## [Task requirements]
If "tree" shows up in a line of the material, return that line.

## [Provided data]

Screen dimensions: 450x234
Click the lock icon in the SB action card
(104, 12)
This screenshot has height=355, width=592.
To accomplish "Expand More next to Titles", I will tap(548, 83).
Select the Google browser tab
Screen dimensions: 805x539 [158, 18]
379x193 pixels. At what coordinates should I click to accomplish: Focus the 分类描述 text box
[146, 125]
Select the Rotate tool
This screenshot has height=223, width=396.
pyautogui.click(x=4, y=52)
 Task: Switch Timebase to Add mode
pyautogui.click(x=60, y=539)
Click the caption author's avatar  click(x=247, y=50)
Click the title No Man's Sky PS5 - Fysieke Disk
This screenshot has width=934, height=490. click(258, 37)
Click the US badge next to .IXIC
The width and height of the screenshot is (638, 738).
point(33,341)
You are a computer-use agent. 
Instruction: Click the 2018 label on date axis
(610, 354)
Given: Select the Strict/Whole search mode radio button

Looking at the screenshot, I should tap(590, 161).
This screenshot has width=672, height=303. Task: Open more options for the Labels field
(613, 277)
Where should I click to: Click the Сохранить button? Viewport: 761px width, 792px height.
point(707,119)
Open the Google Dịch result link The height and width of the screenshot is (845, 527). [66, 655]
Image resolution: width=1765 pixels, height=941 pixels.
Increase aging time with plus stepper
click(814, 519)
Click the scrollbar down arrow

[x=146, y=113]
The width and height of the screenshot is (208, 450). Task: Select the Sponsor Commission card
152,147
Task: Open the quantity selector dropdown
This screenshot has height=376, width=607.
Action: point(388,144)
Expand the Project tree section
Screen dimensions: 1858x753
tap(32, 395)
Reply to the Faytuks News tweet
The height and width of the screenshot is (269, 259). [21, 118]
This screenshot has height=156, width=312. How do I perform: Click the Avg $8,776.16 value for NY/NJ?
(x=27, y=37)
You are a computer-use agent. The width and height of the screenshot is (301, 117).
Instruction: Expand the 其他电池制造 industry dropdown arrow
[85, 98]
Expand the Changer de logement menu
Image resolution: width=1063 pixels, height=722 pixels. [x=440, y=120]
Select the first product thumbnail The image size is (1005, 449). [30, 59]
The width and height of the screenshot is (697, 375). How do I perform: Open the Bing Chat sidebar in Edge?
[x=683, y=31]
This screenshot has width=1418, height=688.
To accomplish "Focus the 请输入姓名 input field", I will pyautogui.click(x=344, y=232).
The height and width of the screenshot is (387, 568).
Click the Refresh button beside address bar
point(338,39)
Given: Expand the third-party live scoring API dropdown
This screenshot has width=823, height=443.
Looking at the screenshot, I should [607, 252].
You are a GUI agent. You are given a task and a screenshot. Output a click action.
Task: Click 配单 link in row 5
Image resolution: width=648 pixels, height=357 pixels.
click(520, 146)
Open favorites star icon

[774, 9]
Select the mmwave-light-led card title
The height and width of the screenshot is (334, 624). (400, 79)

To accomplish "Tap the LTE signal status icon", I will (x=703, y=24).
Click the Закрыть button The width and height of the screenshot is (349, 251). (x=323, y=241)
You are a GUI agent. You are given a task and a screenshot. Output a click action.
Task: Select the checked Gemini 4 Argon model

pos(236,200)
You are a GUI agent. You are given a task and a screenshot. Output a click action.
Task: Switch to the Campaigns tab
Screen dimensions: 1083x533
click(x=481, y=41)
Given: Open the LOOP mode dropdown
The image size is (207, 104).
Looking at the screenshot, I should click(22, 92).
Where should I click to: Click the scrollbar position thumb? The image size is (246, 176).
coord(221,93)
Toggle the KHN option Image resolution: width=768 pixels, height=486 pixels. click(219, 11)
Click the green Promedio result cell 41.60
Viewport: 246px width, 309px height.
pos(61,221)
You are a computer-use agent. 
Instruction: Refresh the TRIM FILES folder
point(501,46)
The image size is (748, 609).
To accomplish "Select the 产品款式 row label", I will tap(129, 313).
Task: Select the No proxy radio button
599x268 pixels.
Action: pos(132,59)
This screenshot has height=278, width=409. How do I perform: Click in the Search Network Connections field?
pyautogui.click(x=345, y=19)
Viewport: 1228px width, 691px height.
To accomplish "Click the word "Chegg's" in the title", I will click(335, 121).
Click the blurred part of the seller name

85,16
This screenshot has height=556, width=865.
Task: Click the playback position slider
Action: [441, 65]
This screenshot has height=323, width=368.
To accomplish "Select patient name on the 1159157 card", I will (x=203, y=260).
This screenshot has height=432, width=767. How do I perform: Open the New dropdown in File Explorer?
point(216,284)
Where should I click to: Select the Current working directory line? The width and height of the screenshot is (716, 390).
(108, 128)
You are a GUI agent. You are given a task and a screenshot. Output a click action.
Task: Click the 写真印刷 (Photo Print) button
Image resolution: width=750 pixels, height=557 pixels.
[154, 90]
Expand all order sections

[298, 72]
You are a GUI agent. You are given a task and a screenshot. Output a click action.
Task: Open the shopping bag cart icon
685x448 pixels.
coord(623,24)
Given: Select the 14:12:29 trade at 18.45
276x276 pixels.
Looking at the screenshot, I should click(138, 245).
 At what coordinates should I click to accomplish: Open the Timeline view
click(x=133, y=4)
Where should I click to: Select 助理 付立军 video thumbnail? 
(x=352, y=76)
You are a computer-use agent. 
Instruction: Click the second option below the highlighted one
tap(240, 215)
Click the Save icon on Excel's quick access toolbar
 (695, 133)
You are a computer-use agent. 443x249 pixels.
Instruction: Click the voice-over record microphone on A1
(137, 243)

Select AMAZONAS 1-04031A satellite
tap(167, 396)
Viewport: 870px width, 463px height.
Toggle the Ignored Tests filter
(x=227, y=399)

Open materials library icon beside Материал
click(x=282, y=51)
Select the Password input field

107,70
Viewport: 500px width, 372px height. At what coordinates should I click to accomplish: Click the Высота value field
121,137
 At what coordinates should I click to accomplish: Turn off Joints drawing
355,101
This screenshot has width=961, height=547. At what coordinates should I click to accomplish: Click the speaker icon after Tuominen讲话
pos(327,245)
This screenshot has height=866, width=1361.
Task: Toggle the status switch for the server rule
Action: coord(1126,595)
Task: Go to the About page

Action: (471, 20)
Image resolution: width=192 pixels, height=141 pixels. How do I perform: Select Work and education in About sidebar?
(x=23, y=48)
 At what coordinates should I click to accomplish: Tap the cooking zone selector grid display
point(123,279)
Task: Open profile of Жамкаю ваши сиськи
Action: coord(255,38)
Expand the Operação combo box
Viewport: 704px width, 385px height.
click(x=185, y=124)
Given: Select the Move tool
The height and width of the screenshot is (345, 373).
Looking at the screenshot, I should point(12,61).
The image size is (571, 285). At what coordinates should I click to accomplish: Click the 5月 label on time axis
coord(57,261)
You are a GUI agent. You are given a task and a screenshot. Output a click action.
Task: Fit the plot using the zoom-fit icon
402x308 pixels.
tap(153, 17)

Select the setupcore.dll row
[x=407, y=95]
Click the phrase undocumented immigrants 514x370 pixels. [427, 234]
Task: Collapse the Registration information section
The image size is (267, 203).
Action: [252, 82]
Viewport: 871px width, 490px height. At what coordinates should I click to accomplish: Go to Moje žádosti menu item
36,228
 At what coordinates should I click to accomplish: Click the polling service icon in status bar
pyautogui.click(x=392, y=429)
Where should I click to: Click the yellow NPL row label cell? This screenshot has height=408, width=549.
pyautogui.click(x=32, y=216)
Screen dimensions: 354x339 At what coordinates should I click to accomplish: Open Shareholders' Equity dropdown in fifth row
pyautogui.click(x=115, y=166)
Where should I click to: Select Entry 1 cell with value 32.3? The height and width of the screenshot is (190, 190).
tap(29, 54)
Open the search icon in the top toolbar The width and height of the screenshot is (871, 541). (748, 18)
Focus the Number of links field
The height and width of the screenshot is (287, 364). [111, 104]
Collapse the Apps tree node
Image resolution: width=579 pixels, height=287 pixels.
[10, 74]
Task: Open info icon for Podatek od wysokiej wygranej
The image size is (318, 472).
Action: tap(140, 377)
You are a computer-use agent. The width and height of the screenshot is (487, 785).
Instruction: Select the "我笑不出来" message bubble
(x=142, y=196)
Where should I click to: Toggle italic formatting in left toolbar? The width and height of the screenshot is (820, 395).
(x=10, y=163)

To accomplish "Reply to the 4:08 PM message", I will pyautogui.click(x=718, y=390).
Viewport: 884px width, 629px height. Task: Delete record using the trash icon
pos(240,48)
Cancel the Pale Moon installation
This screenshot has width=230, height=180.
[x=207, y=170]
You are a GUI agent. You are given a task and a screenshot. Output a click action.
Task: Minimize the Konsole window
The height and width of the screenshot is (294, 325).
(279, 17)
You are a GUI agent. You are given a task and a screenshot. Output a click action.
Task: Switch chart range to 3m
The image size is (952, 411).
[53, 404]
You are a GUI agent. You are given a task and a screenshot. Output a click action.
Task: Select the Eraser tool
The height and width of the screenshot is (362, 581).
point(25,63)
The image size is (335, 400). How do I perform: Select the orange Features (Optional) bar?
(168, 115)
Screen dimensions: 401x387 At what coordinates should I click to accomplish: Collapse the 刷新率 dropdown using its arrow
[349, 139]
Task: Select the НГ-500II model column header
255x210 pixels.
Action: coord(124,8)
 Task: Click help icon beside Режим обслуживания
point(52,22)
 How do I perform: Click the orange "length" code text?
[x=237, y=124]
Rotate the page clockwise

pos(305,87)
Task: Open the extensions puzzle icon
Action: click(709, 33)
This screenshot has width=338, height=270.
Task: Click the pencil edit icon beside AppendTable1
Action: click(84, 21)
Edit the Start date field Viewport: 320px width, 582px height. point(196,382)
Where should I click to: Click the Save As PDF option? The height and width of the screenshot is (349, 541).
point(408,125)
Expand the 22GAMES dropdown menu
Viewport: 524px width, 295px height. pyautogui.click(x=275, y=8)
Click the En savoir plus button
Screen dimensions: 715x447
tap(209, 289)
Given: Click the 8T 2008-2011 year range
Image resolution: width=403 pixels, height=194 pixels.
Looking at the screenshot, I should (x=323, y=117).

## [Solution to this problem]
Expand the Project tree section
Collapse the Apps tree node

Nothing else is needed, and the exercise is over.